● Exercise goal
Find where "Open the book icon in the left sidebar" appears in the records below, then return that line and every later line exactly, stopping only at the last line.

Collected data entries
----------

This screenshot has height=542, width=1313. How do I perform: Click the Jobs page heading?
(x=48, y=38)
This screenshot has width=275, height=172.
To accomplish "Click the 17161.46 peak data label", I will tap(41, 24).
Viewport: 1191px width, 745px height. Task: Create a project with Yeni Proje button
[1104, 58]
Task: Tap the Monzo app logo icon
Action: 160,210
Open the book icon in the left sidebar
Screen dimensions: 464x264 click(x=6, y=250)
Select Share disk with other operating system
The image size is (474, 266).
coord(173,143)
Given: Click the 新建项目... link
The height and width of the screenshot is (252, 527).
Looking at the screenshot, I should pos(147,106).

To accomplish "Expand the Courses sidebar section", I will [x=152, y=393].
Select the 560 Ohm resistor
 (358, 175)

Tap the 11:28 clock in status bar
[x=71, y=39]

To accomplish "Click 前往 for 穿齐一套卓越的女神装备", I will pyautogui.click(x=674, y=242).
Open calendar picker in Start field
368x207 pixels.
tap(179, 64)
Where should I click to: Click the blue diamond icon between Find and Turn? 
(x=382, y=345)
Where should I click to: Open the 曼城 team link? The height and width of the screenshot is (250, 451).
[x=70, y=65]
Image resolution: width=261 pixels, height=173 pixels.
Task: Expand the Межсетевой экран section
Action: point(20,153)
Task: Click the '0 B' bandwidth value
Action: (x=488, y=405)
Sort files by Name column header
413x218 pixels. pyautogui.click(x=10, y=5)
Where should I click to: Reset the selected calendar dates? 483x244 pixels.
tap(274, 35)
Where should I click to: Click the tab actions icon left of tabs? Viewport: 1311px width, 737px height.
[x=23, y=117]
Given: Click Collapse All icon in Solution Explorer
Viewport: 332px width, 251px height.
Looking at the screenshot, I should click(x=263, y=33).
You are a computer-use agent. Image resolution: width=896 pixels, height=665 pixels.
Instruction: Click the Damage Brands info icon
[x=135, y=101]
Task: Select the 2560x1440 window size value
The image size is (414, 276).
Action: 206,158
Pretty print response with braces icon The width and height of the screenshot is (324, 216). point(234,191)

----------

● Output
Open the book icon in the left sidebar
Screen dimensions: 464x264 click(x=6, y=250)
Select Share disk with other operating system
The image size is (474, 266).
coord(173,143)
Given: Click the 新建项目... link
The height and width of the screenshot is (252, 527).
Looking at the screenshot, I should pos(147,106).

To accomplish "Expand the Courses sidebar section", I will [x=152, y=393].
Select the 560 Ohm resistor
 (358, 175)

Tap the 11:28 clock in status bar
[x=71, y=39]

To accomplish "Click 前往 for 穿齐一套卓越的女神装备", I will pyautogui.click(x=674, y=242).
Open calendar picker in Start field
368x207 pixels.
tap(179, 64)
Where should I click to: Click the blue diamond icon between Find and Turn? 
(x=382, y=345)
Where should I click to: Open the 曼城 team link? The height and width of the screenshot is (250, 451).
[x=70, y=65]
Image resolution: width=261 pixels, height=173 pixels.
Task: Expand the Межсетевой экран section
Action: point(20,153)
Task: Click the '0 B' bandwidth value
Action: (x=488, y=405)
Sort files by Name column header
413x218 pixels. pyautogui.click(x=10, y=5)
Where should I click to: Reset the selected calendar dates? 483x244 pixels.
tap(274, 35)
Where should I click to: Click the tab actions icon left of tabs? Viewport: 1311px width, 737px height.
[x=23, y=117]
Given: Click Collapse All icon in Solution Explorer
Viewport: 332px width, 251px height.
Looking at the screenshot, I should click(x=263, y=33).
You are a computer-use agent. Image resolution: width=896 pixels, height=665 pixels.
Instruction: Click the Damage Brands info icon
[x=135, y=101]
Task: Select the 2560x1440 window size value
The image size is (414, 276).
Action: 206,158
Pretty print response with braces icon The width and height of the screenshot is (324, 216). point(234,191)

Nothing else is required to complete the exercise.